Mahkemenin alacağı kararın siyasi erk, yani Erdoğan tarafından belirleneceğine kimsenin şüphesi yok. Dolayısıyla Erdoğan en işine gelen kararı aldıracaktır. 30 Haziran’da sonuçlanması beklenen mahkeme ertelenerek CHP’de hem mevcut yönetim hem eski yönetim istim üzerinde tutulmuş oldu. Erdoğan bu kozunu pazarlık masasında vahşice kullanıyor.

Kılıçdaroğlu’nun partiyi falan düşündüğü yok. Olur da partinin eski yönetime devredilmesi kararı çıkarsa, içinde yanan intikam ateşiyle İmamoğlu-Özel kliğini darmadağın etmeyi planlıyor. Açıkçası delege ayarlarını yapmış Kılıçdaroğlu’nun koltuğu bırakmayacağını düşünenlerdendim. Ama yol arkadaşlarından öyle bir kazık yedi ki yenilir yutulur cinsten değidi. Yeniden koltuğa oturursa çok titiz ve sağlam bir delege yapılanmasına gidecek ve muhalif kanada sittin sene nefes aldırmayacaktır.
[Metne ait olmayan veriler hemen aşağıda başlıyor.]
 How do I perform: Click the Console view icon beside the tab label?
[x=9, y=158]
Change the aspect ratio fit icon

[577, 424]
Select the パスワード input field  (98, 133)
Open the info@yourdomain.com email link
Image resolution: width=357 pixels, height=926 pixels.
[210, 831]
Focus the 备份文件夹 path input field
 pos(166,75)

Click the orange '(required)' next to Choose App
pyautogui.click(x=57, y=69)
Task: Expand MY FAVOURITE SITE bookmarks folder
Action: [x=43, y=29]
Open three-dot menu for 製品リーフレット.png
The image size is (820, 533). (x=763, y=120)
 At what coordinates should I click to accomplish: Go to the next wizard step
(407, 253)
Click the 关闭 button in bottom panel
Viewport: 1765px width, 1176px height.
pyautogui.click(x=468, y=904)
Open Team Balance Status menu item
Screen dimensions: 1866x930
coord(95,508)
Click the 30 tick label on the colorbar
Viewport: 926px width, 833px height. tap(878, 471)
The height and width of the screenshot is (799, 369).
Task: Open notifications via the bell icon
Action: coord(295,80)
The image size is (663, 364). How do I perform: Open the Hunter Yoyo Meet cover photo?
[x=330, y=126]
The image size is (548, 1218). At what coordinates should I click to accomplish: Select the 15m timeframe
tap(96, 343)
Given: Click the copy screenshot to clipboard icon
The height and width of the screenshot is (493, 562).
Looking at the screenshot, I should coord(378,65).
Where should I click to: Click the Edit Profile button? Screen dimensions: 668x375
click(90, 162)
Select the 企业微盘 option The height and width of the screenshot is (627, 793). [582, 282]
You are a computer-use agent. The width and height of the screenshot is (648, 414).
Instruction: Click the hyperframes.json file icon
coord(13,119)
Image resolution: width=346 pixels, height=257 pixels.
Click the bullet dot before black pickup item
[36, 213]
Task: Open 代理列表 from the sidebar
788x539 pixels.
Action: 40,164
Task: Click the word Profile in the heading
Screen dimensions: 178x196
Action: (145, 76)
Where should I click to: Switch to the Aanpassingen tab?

Kılıçdaroğlu, Erdoğan için en ideal rakip. Karşısında onu görmek isteyecektir. Fakat önemli bir çıkmazı var. Kılıçdaroğlu tekrar CHP’nin başına geçer ve koltuğunu korumak adına mezkur adımları atarsa, CHP’deki muhalif cephe tüm ümidini yitirecektir. Bu da CHP’de önlenemez bir bölünme ve kopmaya neden olur. Bu durmda en az CHP kadar, hatta ondan daha güçlü yeni bir parti kurulur. Bu parti de kendi CB adayını çıkarır. CHP bir mezhep partisine dönüşeceğinden yeni parti adayı ilk turda Kılıçdaroğlu’ndan daha fazla oy lacak ve Erdoğan’ın ikinci turda rakibi olacaktır. Bu da Erdoğan’ın hiç hoşuna gitmez.

Erdoğan’ın savcıları CHP’de operasyonlar yapadursun. CHP tabanında ve genç seçmende giderek büyüyen Erdoğan nefretine çare olamayacaklar. Sonuç itibariyle Erdoğan muhalefete bu kadar müdahale ederek kendi ayağına sıkıyor. Eski neslin korkuları üzerinden inşa ettiği imparatorluğu, yeni neslin tam tersi korkularıyla yıkılabilir.